社協分区の新年互礼会2015年01月07日

 昨晩、社協分区の役員会の後、恒例の新年互礼会があった。コミュニティーセンターの大会議室に30名の役員が顔を揃えた。会費千円の互礼会のテーブルにお弁当、オカキなどのおつまみ、缶ビールやウーロン茶などの飲物が揃えられた。給湯ポットには温かいお茶も用意されている。いつもながらご婦人方の周到な準備に頭が下がる。
 18時40分頃には分区長の乾杯で互礼会が始まった。しばらく三つに分かれた各テーブルで食べたり呑んだりしながら歓談が続いた。お弁当が適度に胃袋に収容され、缶ビールの酔いがほど良く回り始めた頃に副分区長から合図があった。参加者全員の1分程度の自己紹介が促された。
 いつもの役員会は報告中心の型通りの会議である。発言者も限られている。日頃の活動を通じての交流はあるものの、ひとりひとりの人柄や素顔の突っ込んだんだところまでは窺い知れない。飲食を伴った新年互礼会の和やかな雰囲気が参加者にいつにない饒舌を招いている。一分以内という副分区長の期待は殆どの発言者に裏切られる。約2時間をかけてメンバーたちのいつにないキャラを発揮した自己紹介を終えた。最後の締めを兼ねた分区長のスピーチで今年の互礼会も無事終了した。

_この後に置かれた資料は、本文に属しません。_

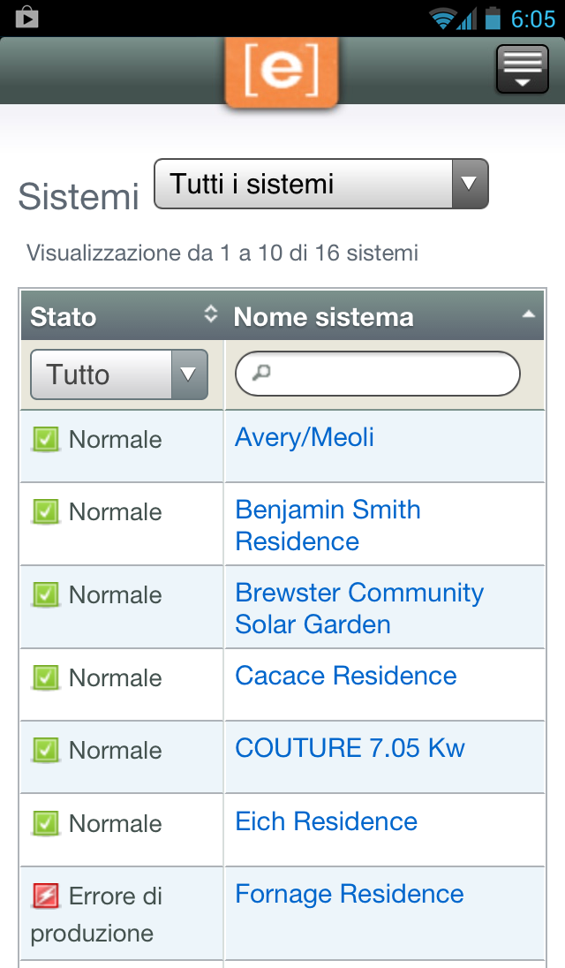Click green status icon beside Eich Residence
565x968 pixels.
[x=46, y=823]
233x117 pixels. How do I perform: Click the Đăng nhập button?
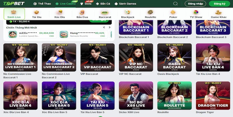[195, 4]
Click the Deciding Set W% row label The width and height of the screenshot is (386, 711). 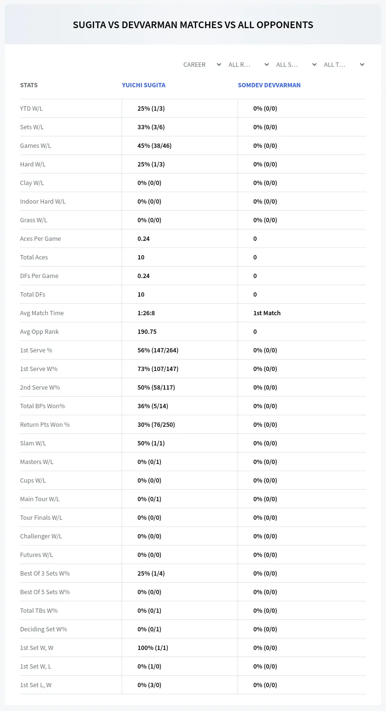(x=43, y=629)
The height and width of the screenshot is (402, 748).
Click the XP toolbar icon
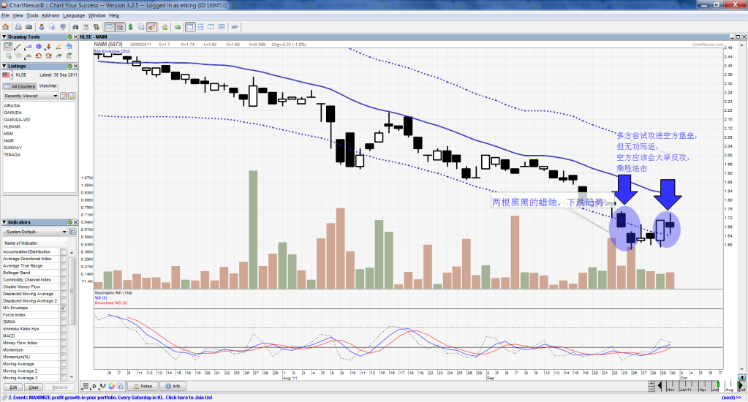(x=235, y=27)
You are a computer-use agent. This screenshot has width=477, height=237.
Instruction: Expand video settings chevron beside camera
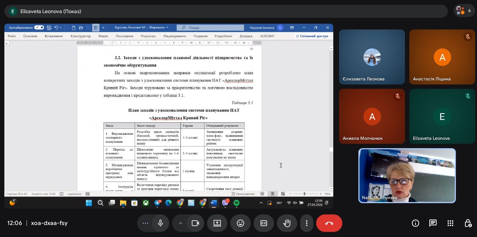pyautogui.click(x=180, y=223)
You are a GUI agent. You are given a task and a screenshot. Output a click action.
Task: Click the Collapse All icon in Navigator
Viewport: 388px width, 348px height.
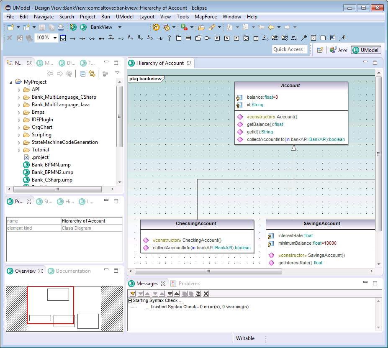[82, 74]
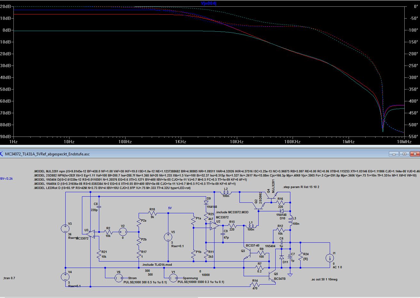Click the .include TL431A.mod directive

(157, 265)
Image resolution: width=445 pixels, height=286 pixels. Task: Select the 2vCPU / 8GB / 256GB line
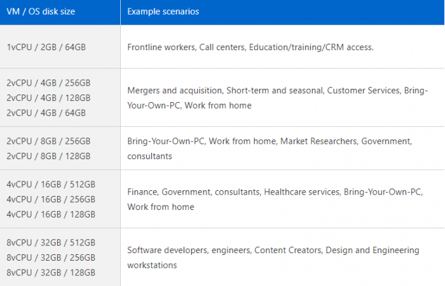(48, 141)
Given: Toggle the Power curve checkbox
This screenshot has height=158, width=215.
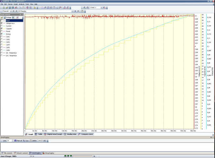Looking at the screenshot, I should (2, 31).
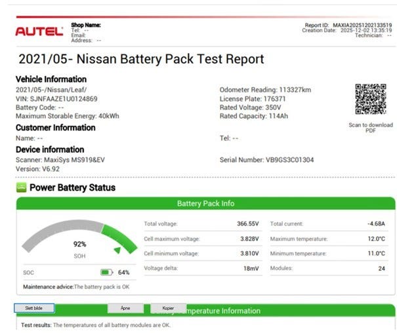
Task: Click the gray segment of SOH gauge
Action: 61,231
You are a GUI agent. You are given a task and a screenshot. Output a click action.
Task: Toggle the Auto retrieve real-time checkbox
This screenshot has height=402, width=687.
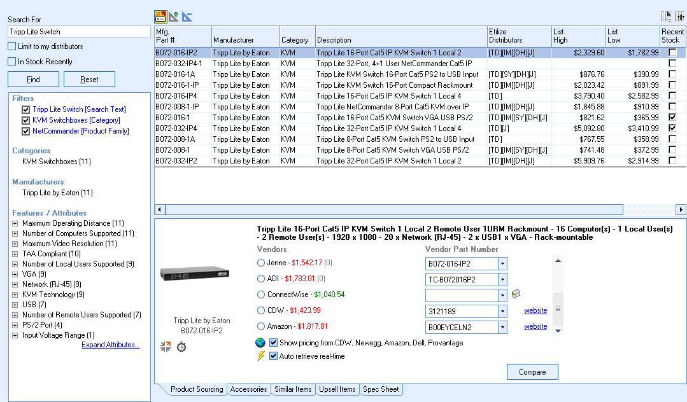point(274,356)
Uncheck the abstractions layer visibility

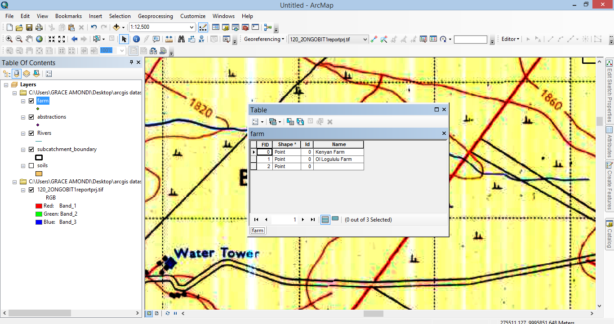(31, 117)
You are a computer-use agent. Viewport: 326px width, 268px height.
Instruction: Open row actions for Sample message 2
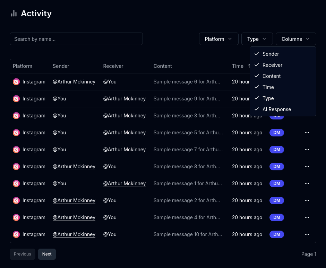pyautogui.click(x=307, y=200)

北方謙三著「史記 武帝紀」(六)2015年01月08日

 北方謙三著「史記 武帝紀」の第六巻を読んだ。七巻に及ぶ大作が大詰めを迎えつつある。次々と現れては消えて行った多彩な登場人物の群像も、徐々に絞り込まれていく。この巻の主人公は匈奴に降り戦人として生きることを受入れた李陵、匈奴の虜囚として酷寒の地に生きる蘇武、宮刑後の人生を史記執筆に賭ける司馬遷、そして三人に苛酷な運命を負わせた晩年の皇帝・劉徹である。
 この巻のトーンはこれまでのアップテンポでドラマチックな展開が影を潜め、四人の主人公それぞれの内面を丁寧に追ったトーンが印象的だ。作者はそれぞれの生き方を醒めた視線で抑制のきいたタッチで描いていく。それは読者に我が身の生き方と重ね合わせるように迫ってくる。
 永い別離の果てに李陵は、蘇武の暮らす酷寒の地で再会する。死を目前にしたかのような劉徹の日常を淡々と描き続ける司馬遷を、時に劉徹は否応なく意識してしまう。この四人の絡み合いの結末こそがこの壮大な物語の結末に繋がるのでは。そんな予感を抱きながら完結巻を手にした。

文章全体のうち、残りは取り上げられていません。